Adriasola’s childhood was spent in a rural area in the south of Santiago, which became urbanized over the years and is today known as Bajos de Mena, one of the popular middle-class towns in the municipality of Puente Alto. The family’s economic situation was “very precarious”, as the Charismatic Missionary Church International (MCI) YouTube program describes in 2021. The plot had no drinking water and they extracted it from a dam with a pipe and then treated it. The nearest street served by public transportation was six kilometers from the house. Adriasola told the show that, despite the unfavorable context, the arrival of each child was celebrated as a party. This education made her understand that she wanted to be a mother: the Schoenstatt movement activist had nine children with Kast.
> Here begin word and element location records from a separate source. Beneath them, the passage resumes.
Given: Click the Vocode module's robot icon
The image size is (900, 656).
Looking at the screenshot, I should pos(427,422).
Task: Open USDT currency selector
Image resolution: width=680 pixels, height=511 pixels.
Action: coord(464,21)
When Adriasola took the exam to enter university, he was wondering whether he should study music, English or kindergarten. Eventually, she enrolled in law at the Catholic University of Chile because, as she said, she wanted to learn something that she couldn’t cultivate in the role of mother she wanted to play. One day before classes started, she went with a friend to the educational center and saw a very thin, blond, blue-eyed second grader receiving the new ones. The boy who caught his attention was José Antonio Kast. When he introduced himself, with deep shyness, he told her that he was “Anton”.
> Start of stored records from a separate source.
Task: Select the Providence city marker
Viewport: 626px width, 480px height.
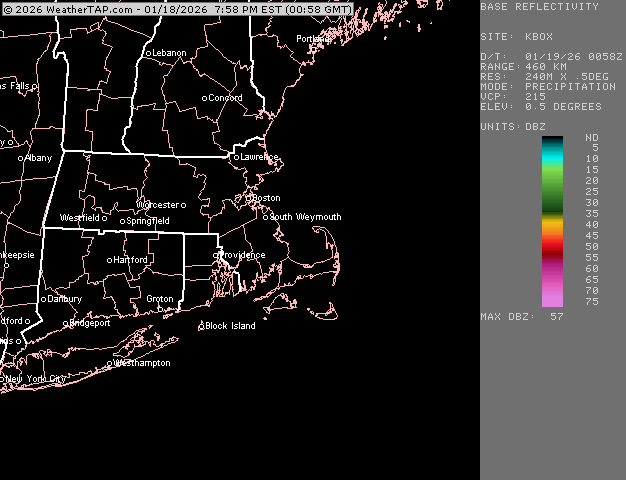Action: click(x=216, y=255)
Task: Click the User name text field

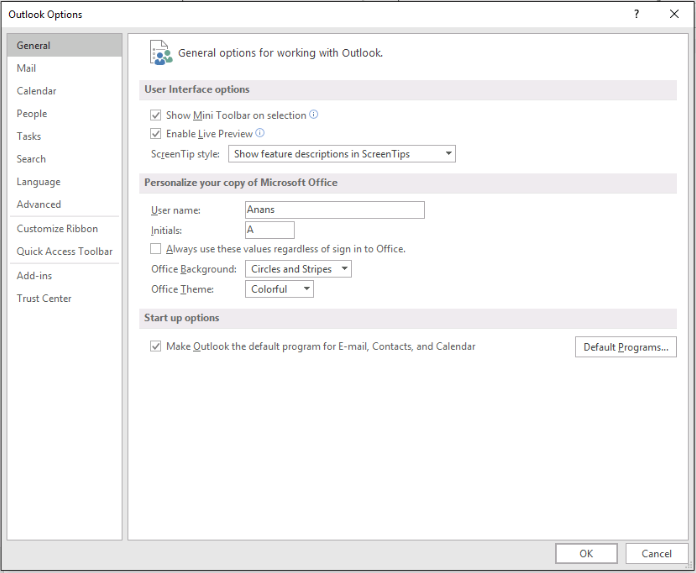Action: [x=334, y=210]
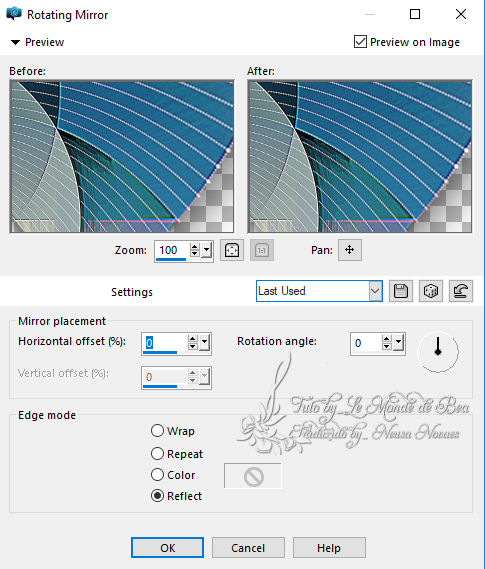
Task: Click the PaintShop Pro app icon in title bar
Action: (x=14, y=14)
The first invitations to go out were always in groups until the young man of German origin dared to be alone with her and they went to mass. They became a couple and the relationship lasted a little over a year. The personality difference was crucial: she loved to dance, sing, socialize and talk about her feelings. Kast, on the other hand, was closed off, cold and devoted to his studies. Each teamed up again, but they met again in October 1988. Communication problems and lack of time also returned. At that time, Kast was already involved in university politics and Adriasola felt “super neglected and insignificant” in her partner’s life, as she told the Saturday Magazine. The priest Horacio Rivas suggested to them the “Tuesday of pololeo», a fixed space on the agenda to share.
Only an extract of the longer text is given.